The pattern, however, will change considerably with the top section remaining plain burgundy and then the bottom half of the main body in stripes of burgundy and light camel. The long cuffs will remain plain, as will the top half of the sleeve, then there will be stripes on the bottom half. I will also add three light camel buttons under the V neck.
This is my inspiration and ultimately what I hope to achieve. It’s from the Bonnie & Clyde miniseries from 2013, which I have mentioned on the blog before. If you get a chance to watch it, make sure you do, it’s brilliant!
I’m hoping to crochet a matching skirt, scarf and beret too. I know it’s an enormous and very ambitious project for someone who only started crocheting 6 months ago, but I’m determined to do it. It may be done in fits and starts with quicker projects in between but it will be awesome once it’s done. I’ve loved this ensemble since the day I first watched the series and now I could actually end up owning it!

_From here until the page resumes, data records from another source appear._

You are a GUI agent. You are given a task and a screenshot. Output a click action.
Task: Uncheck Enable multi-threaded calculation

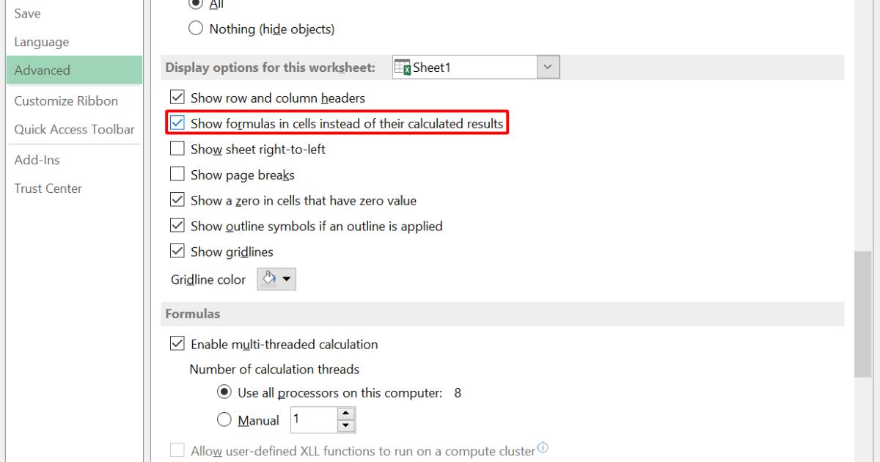pyautogui.click(x=177, y=344)
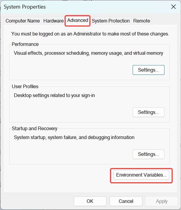Open the Hardware tab
The image size is (181, 210).
pyautogui.click(x=53, y=21)
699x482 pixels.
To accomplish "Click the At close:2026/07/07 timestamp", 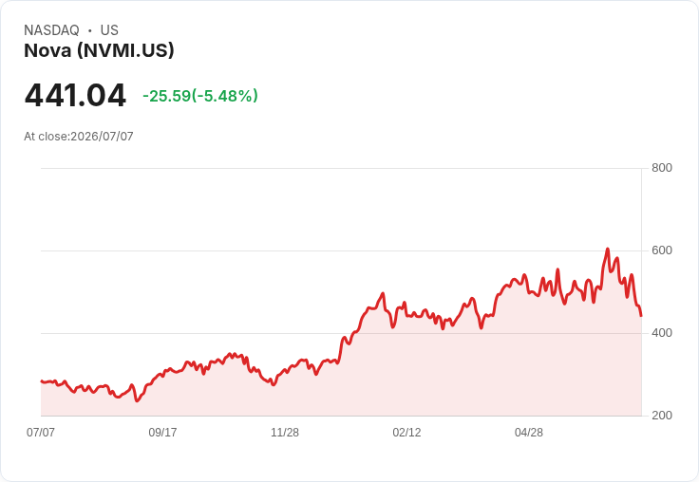I will click(79, 137).
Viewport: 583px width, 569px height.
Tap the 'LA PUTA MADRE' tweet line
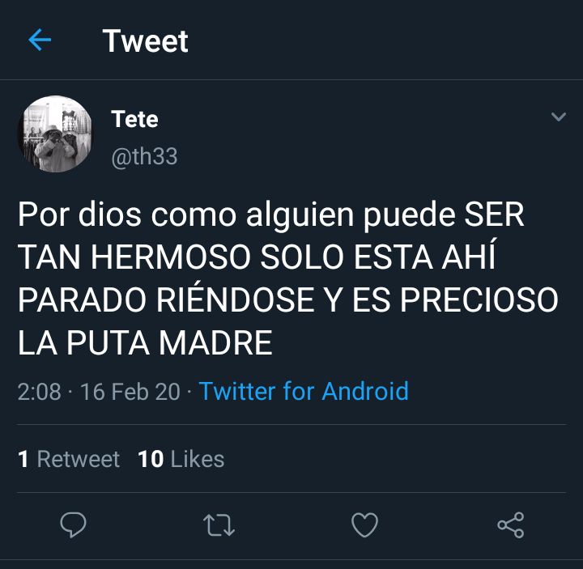point(145,342)
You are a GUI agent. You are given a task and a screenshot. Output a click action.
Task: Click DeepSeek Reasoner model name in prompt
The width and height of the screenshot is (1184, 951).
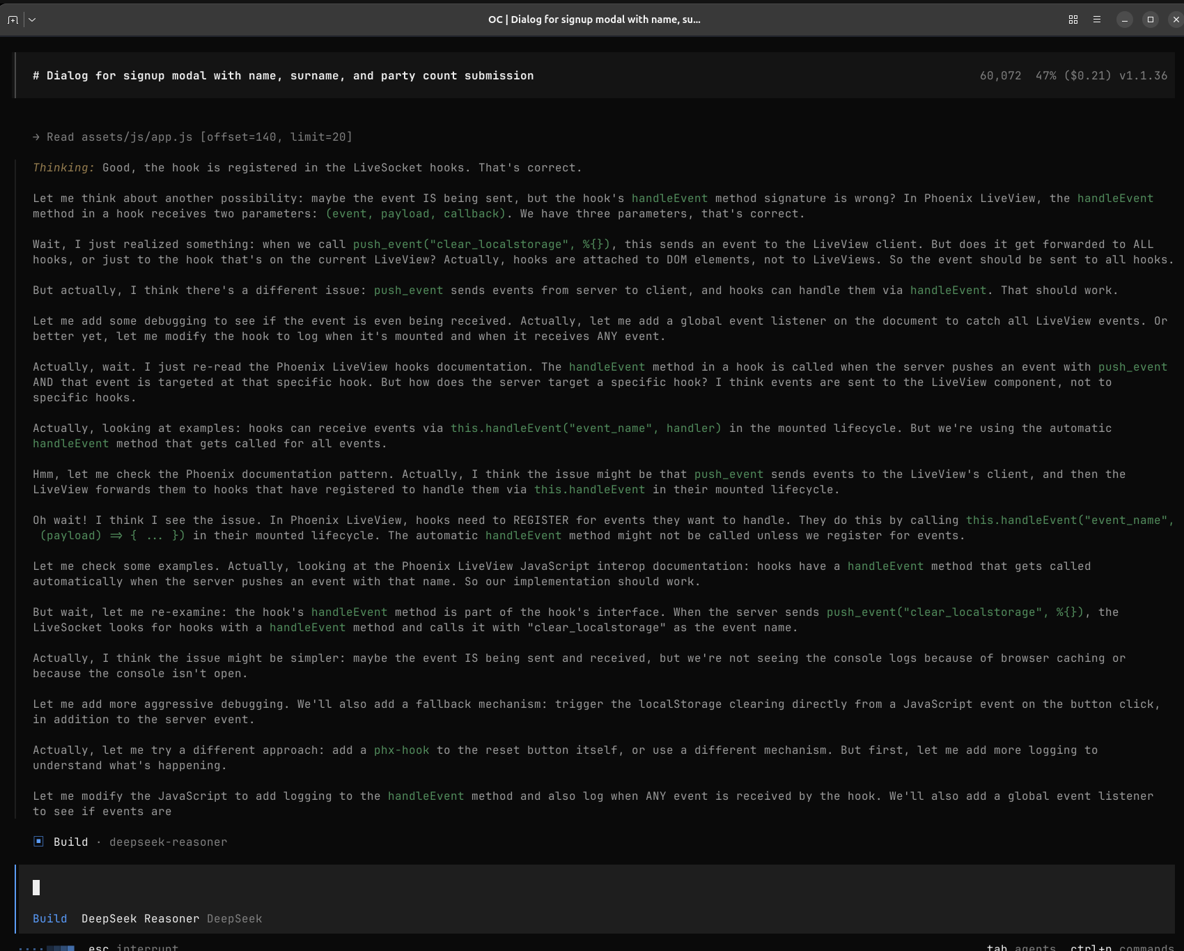tap(140, 918)
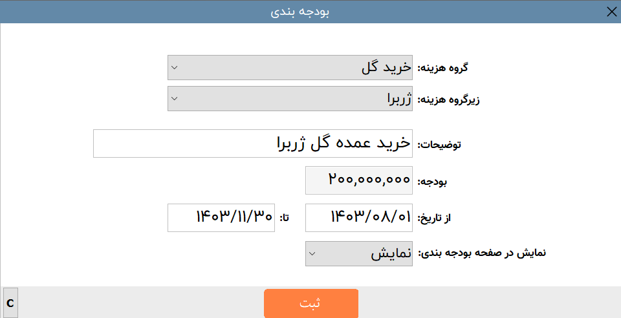
Task: Click the از تاریخ start date field
Action: (359, 218)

And talking of big and ambitious projects, I’m going to finally give hat making a go! I was given this fabulous vintage hat block as a Christmas present (I chose it!) to spur me on. It was made by the company Siegel & Stockman who first invented the tailor’s dummy in 1867 and still produce their world famous papier-mâché mannequins today. It’s my size, 23″, which is quite hard to find and I totally love it!

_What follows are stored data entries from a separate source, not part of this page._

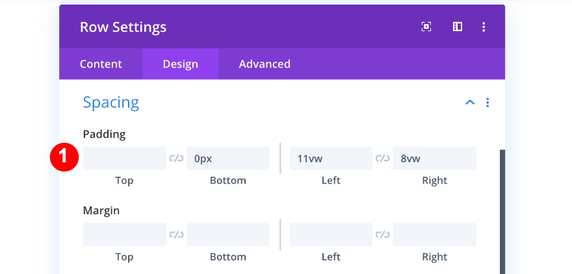
Task: Open the Row Settings three-dot menu
Action: pyautogui.click(x=484, y=27)
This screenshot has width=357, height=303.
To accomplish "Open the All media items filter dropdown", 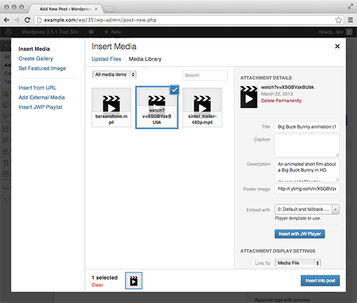I will tap(114, 75).
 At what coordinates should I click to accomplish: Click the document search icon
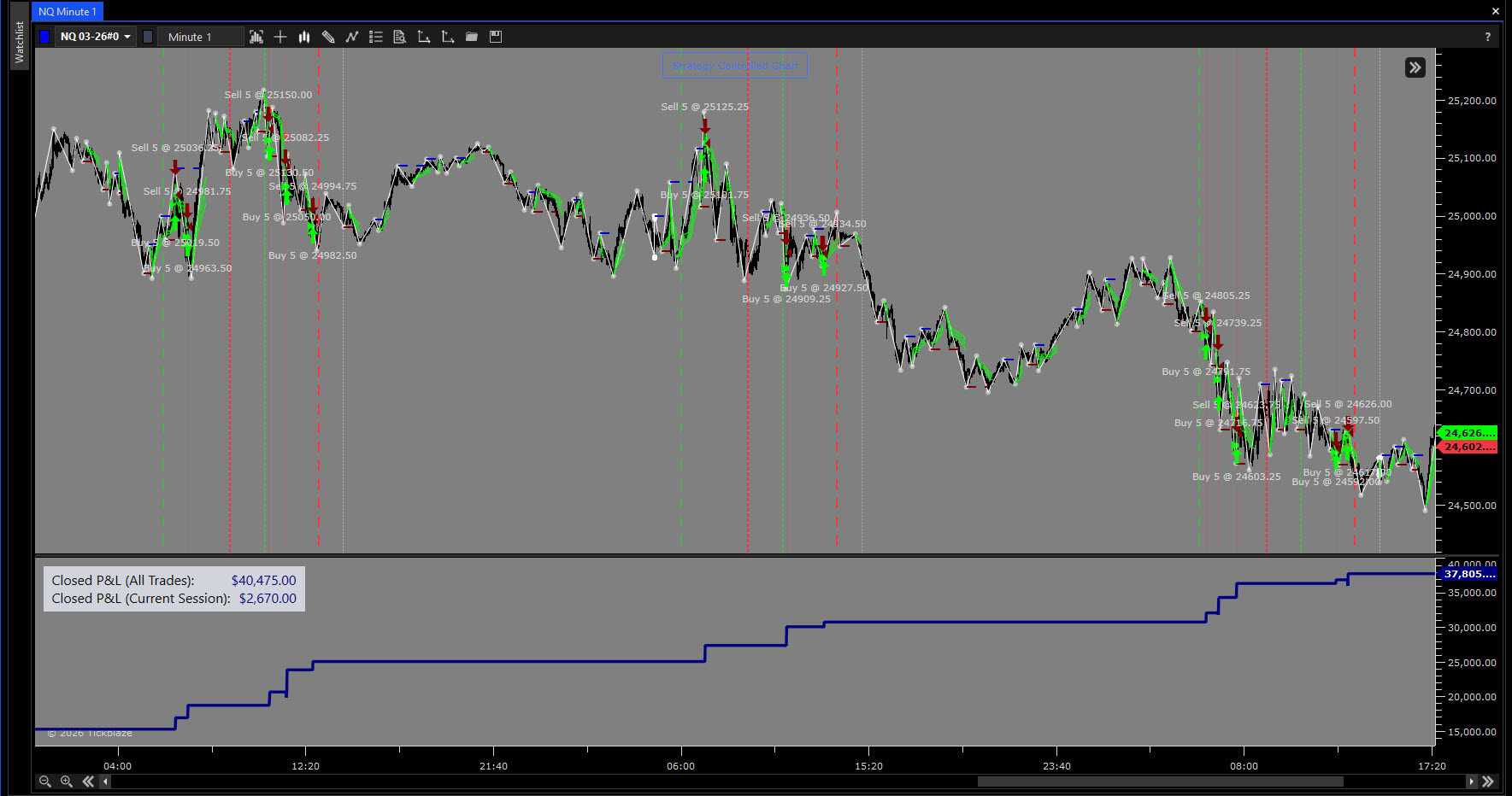click(399, 37)
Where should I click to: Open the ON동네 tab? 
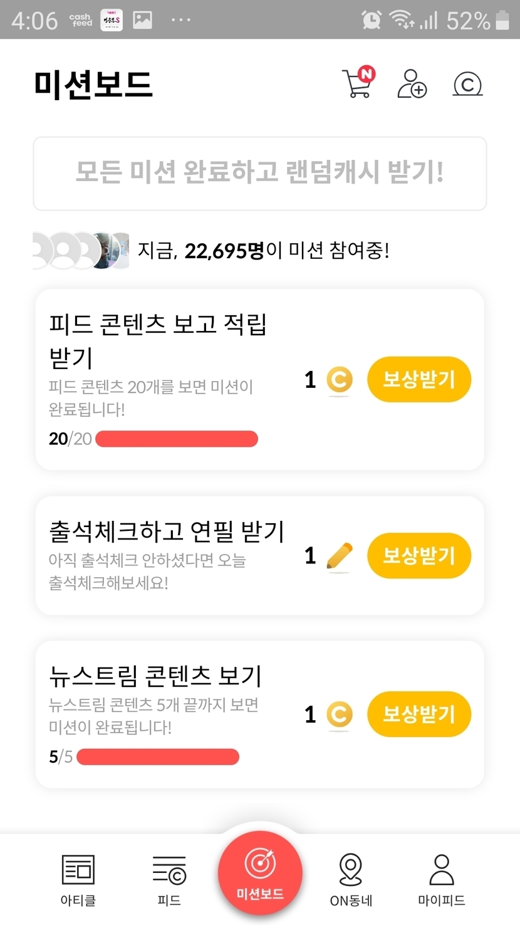[351, 880]
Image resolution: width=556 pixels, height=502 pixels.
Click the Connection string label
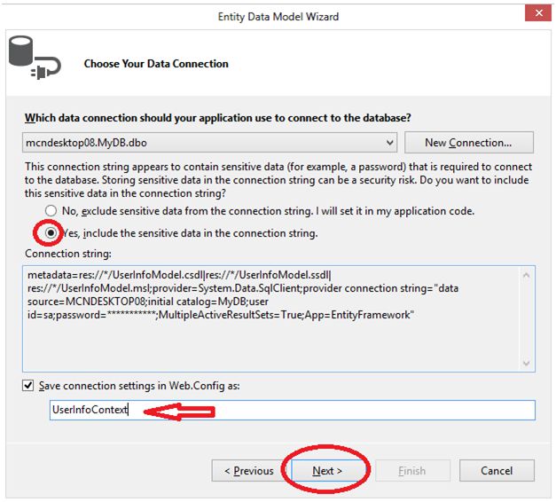(x=68, y=255)
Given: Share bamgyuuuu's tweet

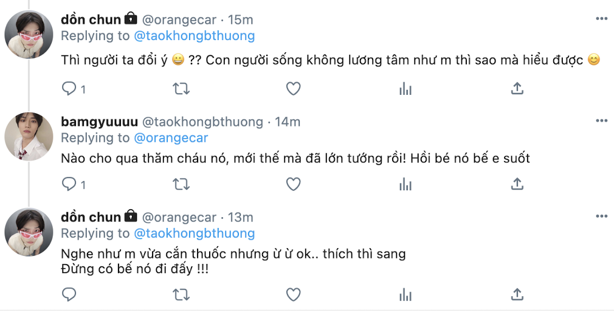Looking at the screenshot, I should 517,183.
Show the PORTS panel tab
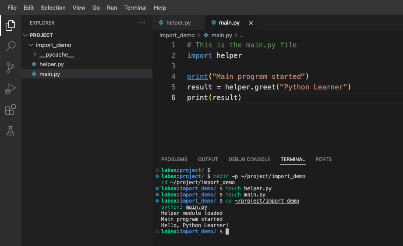 tap(323, 159)
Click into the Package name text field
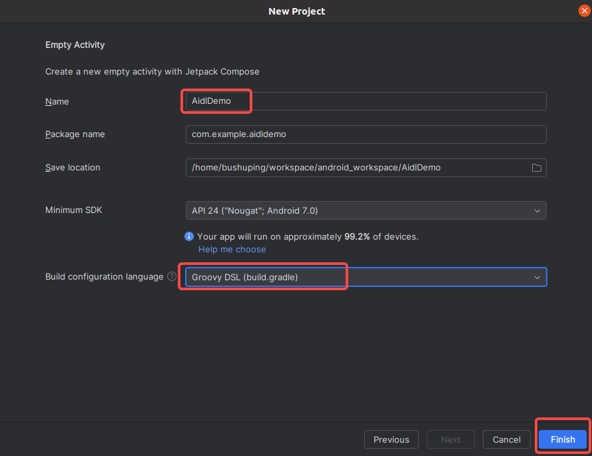The image size is (592, 456). (365, 134)
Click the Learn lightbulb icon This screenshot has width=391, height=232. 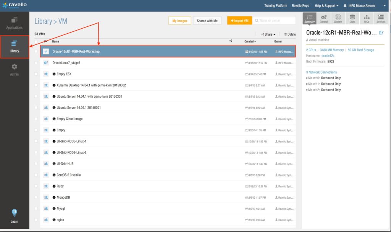coord(15,216)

I really want to make wool felt hats and block them properly on the hat block. I’ve been doing loads of research and buying lots of books on the subject and it actually looks easier than I thought, but the proof, as they say, is in the pudding. I’m going to go pretty free form to start with, just to get the feel of it. I’m also going to an open day of one of the biggest millinery supplies in the UK next month so will have a chat with the experts there.
What I really want to achieve eventually is a number of close fitting hats which were popular during the 1930s. It’s something that’s missing from my hat collection. I have plenty of 1920s style cloches and a few bigger 1940s style hats but I want definite 1930s styles.

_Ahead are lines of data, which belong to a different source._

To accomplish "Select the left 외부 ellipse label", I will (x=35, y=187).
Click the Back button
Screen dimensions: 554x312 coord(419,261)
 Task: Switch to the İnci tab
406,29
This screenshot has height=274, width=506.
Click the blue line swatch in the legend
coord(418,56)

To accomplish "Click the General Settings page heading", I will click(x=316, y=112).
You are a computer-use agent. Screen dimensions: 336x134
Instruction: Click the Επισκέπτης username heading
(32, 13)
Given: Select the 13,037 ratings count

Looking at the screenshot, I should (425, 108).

The one above that Bette Davis is wearing is the sort of skull cap shape I will definitely try. Hers is made in fabric but I’m sure I could do something in wool felt too. I have a 1980s version which is lovely and really suits me, but I want something more authentic. Miss Davis wears this sort of style a lot and as our hair isn’t that dissimilar, so I think it will work for me quite well.
This incredibly wonderful lady (seriously, how adorable is she?!) from a 1930s photo booth snap is wearing a divine mid-1930s hat that I loooooovvvvvveeeee!!!! It’s got all sorts going on from the tight-fitting crown with three ridges in the top to the upturned brim and bow decoration on one side to the downturned brim on the the other side decorated with a cute brooch. I really, really want to try and replicate this. I’d love to make her dress too!
And lastly, I’d love to make an early 1930s cloche just like the one Carol Lombard is wearing here. I don’t have a cloche where the brim is turned back off the face so I have no idea whether it will suit me or not. However, I always love them when I see them on other people, so I can but try.
This shape actually looks pretty simple to do, just stretching a wool felt hood over the block and turning the front brim section back. I can then play with pleating the front to get a good shape. The edges on this hat are just cut and left raw, which is exactly the same as a late 1930s hat I already own. I can experiment with adding a brooch or hat flash around the brim too.
Now I know that looks like a lot and yes it does scare me a little but I’m not going to put any pressure on myself to get it all done. What I do achieve will be enough and there’s always next year! So what vintage crafting plans have you got?